I haven't been here for a while. To be honest, I've been swept up in a few great love stories and have been focusing a lot of my time on nurturing those.
But I am back.
The words in italics are an old attempt of a blog post back in October. I was going through some old drafts (all of which were only a title...guess I didn't get too far!) and came across this one, It hit me like a prophecy-come-true! There sure has been a great change running it's course in my life.
The first is that I am in love...totally, head-over-heels, crazy about a guy named Paul. Ironic, really, because just a few posts ago, I was talking about wanting love someday, but being okay with singleness. It's funny, when people talk about falling in love they often reference being hit by a train as well - in that it just comes out of nowhere when you are least expecting it. I would listen and nod my head in agreement, but deep down I think I thought I would know when it was happening. Like I would be able take some credit for the composition of a fabulous, romantic love story - I forgot for a time who the Author really is. But God had a plan for me and Paul. A brilliant one, full of redemption, understanding, openness, and all other great words that I can't think of right now! I so look forward to filling you in on the details of how we met, yada, yada, yada...so keep in touch!
The other great love story is with me and my Savior. I want to share with you an excerpt from a post Beth Moore posted on her blog (you can click here for the entire read).
"When we’ve ceased hearing or changing, we need a new environment. I am also mindful that, as I beg Him to keep me fresh and thrilled in His Word, that He often uses difficulty to answer that prayer. About the time I’m feeling a little lifeless or dull, something happens to make those words jump off the page again. Most of my revivals come from survivals. I still need Him so much. I need His Word. I need His Presence. I need His help. I need His deliverance. It’s weird to realize that sometimes our desperation for Him is an answer to our very own prayers to love Him like nothing else. He is so faithful. I shake my head at the wonder of Him again today."

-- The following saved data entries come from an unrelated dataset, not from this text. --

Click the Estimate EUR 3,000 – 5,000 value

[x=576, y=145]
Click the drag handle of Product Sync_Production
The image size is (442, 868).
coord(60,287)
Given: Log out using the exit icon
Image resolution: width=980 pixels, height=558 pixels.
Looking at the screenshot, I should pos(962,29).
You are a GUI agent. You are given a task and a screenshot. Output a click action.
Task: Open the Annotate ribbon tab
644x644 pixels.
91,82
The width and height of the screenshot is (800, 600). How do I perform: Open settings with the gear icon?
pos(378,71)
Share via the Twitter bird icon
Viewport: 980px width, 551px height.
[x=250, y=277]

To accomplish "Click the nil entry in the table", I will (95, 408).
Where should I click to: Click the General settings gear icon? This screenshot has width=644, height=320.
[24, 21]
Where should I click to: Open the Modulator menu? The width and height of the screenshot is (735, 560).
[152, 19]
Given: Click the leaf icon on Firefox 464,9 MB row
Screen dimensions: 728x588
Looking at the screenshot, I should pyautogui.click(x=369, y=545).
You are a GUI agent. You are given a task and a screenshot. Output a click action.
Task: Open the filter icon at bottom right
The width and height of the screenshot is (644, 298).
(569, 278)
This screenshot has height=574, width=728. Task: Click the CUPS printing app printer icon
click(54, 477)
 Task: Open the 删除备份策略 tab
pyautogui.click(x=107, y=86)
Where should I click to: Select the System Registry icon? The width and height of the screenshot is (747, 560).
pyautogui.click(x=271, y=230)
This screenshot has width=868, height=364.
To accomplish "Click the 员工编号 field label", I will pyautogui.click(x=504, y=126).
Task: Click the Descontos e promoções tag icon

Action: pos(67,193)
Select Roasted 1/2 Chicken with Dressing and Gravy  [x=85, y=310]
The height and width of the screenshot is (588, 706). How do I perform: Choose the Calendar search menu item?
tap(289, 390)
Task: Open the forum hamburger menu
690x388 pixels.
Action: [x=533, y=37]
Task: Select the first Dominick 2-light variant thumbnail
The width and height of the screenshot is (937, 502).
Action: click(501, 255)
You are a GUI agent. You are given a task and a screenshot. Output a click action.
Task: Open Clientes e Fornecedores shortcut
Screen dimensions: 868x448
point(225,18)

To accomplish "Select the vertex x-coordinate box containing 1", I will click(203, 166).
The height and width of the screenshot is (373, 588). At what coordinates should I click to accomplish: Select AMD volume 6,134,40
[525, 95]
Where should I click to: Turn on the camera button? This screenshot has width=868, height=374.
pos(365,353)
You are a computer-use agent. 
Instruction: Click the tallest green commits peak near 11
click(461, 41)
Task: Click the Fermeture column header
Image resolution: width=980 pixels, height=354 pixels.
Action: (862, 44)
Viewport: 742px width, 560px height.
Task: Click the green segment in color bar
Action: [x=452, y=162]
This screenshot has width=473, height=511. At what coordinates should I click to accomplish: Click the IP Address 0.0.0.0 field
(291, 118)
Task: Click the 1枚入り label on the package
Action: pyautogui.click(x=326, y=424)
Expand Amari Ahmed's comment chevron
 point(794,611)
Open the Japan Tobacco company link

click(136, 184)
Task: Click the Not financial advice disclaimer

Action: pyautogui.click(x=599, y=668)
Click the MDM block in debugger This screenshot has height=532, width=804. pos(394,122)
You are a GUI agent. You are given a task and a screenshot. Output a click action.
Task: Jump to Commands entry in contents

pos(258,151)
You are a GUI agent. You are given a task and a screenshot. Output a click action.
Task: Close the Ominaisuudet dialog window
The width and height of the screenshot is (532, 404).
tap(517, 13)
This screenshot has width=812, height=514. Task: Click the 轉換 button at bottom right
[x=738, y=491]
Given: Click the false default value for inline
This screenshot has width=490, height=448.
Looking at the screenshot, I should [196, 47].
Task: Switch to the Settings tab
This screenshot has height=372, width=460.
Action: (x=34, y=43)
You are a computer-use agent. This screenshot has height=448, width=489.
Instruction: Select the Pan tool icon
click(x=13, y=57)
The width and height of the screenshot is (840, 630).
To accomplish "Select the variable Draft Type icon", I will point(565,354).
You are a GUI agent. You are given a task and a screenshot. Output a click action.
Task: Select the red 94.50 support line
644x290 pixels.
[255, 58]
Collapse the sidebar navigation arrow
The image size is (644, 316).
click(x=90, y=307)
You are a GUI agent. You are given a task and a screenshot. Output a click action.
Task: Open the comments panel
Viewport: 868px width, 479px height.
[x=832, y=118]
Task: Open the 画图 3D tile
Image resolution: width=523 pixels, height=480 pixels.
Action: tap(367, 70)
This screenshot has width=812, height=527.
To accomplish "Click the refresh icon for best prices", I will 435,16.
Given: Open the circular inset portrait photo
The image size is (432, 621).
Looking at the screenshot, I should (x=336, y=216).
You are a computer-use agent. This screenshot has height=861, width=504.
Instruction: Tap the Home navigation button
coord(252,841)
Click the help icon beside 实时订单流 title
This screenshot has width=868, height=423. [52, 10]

Amen, Beth. Here are some things that I love about what she has to say:
- "Most of my revivals come from survivals." Not only does it rhyme, which is always catchy, but it totally rings true with my heart and experiences. There is nothing greater that knowing God's power and His faithfulness personally, and being able to look back in wonder of what He has done through a hard season.
- "...He often uses difficulty to answer prayer." Holly Furtick put it well in her post about 'Pruning with a purpose', she references John 15:1-2 where Jesus is the True Vine and He cuts off those who don't bear fruit while He prunes those that do so that they bear more fruit. She shares some information about pruning roses,"Pruning a rose bush will encourage new growth and bloom, removed dead wood, improves air circulation, shapes the plan." I love that! God uses difficult times to encourage us to grow into His marvelous plan as he carefully and creatively shapes it!
- "It's weird to realize that sometimes our desperation for Him is an answer to our very own prayers to love Him like nothing else." I feel like she read my mind with this line. I have been wanting to explode with love for Jesus and passion for Him, but more often than not, I've just felt desperate for Him. It's been confusing, wanting to love Him, but just struggling to feel He is near. I am glad that Beth said this because it made me realize, once again, that His ways are greater than my ways. And in my desperation for Him, I've reached out to others and He has used them to remind me of all that He says He is.
God IS so faithful, all His ways are loving, and I am blessed to know this beyond a shadow of a doubt.
I want to share with you my favorite song right now. It's Hillsongs spin on the oldie-but-goodie, "Step By Step", their version is called "Like Incense/Sometimes By Step". Enjoy, friends!
Oh God, you are MY God and I will ever praise You.
Oh God, you are MY God and I will ever praise You.